Text under study:
# # # # #
Residents set out to teach politicians a lesson

You can buy a house in Gurgaon. You can buy a vote too, if you are a dodgy politician. But, if as a resident, you want your name included in the electoral rolls, just forget it. It’s much too tough.

Gurgaon is the hottest address in northern India, perhaps all of India. It has acre upon acre of new housing. It has an array of corporate offices. Former secretaries to the government of India live here. Its shopping malls are billed as an experience to match Singapore. You can play golf. Or disco late into the night. A fairly decent Thai meal is there for the asking. Italian, too, in case that is what you would prefer.

And yet in this shining upmarket model of Indian urbanisation on the fringes of Delhi, burgeoning with people, the list of voters has just grown by barely 7,000 in five years. In 1996 there were 184,880 voters and in 2000 there were just 190,931. By contrast, the census shows a population of 1.6 million and a growth rate of 44.64 in the decade 1991-2001.

So, where have Gurgaon’s voters gone missing?

Estimates vary, but the number of eligible voters in Gurgaon is put at 300,000. And
if People’ s Action, an NGO, and several resident welfare associations (RWAs) are to be believed, politicians and the administration collude to keep Gurgaon’s new residents off the rolls.

Fully updated electoral rolls would make Gurgaon the rare Assembly seat in the country where educated and empowered voters would decide the fate of a candidate.

Voter jigsaw

In the last Assembly elections 55 % of the 190,931 in the electorate voted. The winner got a mere 25,000 votes. The new residents can easily throw this delicate jigsaw into disarray. They could also transform an essentially rural constituency, with its typical demands, into an urban one with different problems and expectations.
# # # # #
Records supplied:
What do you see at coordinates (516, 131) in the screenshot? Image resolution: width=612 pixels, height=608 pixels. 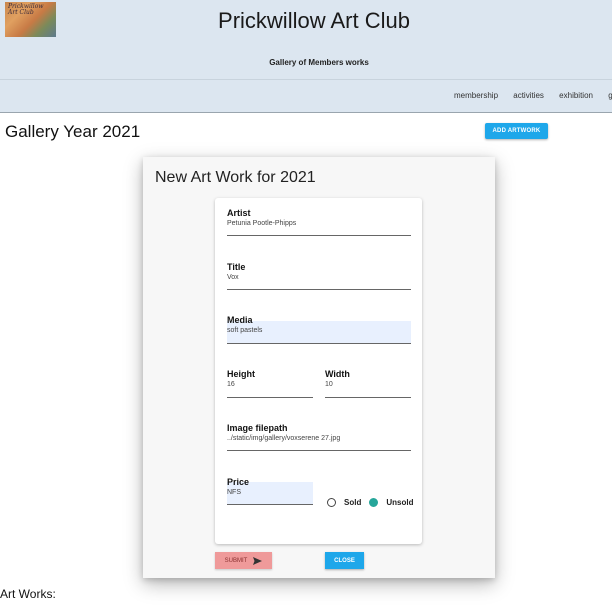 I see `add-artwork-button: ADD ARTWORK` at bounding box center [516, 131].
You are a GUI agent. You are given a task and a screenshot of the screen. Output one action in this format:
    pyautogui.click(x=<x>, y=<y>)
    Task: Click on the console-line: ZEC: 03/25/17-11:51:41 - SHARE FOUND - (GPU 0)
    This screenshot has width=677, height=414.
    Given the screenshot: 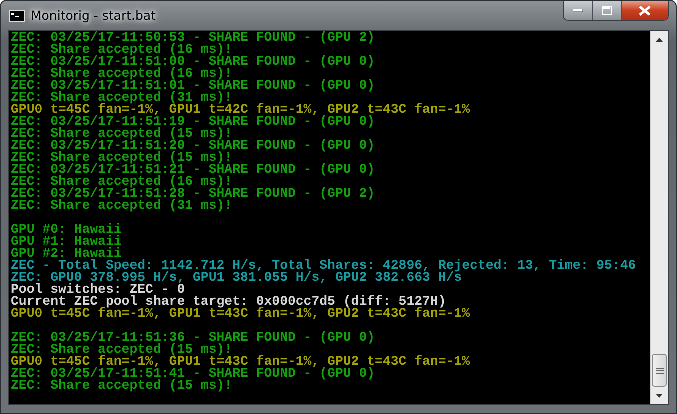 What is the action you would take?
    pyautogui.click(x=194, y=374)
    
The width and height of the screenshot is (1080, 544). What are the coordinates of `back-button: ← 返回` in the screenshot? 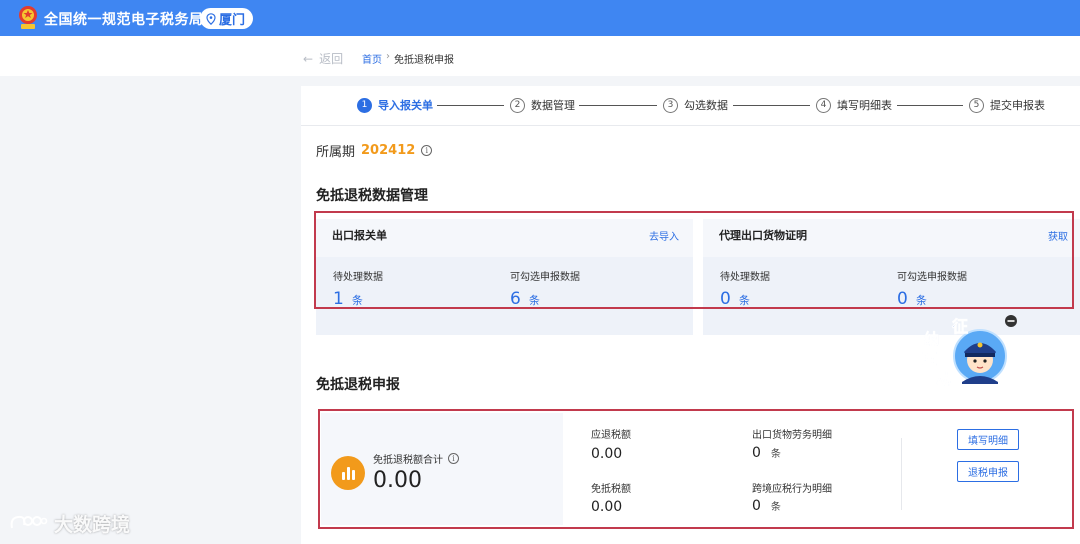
# # # # #
Study questions:
- A) From the Gurgaon voters article, reproduce word for word the passage starting with "Residents set out" and going on through "much too tough.".
- B) In the rows, give back only the lines starting with the line with "You are a GUI" and going on through the line with "This screenshot has", with "GUI agent" replaced by "desktop agent" and nothing else changed.

Activity answers:
- A)
Residents set out to teach politicians a lesson

You can buy a house in Gurgaon. You can buy a vote too, if you are a dodgy politician. But, if as a resident, you want your name included in the electoral rolls, just forget it. It’s much too tough.

- B)
You are a desktop agent. You are given a task and a screenshot of the screen. Output one action in this format:
    pyautogui.click(x=<x>, y=<y>)
    Task: Click on the console-line: ZEC: 03/25/17-11:51:41 - SHARE FOUND - (GPU 0)
    This screenshot has width=677, height=414.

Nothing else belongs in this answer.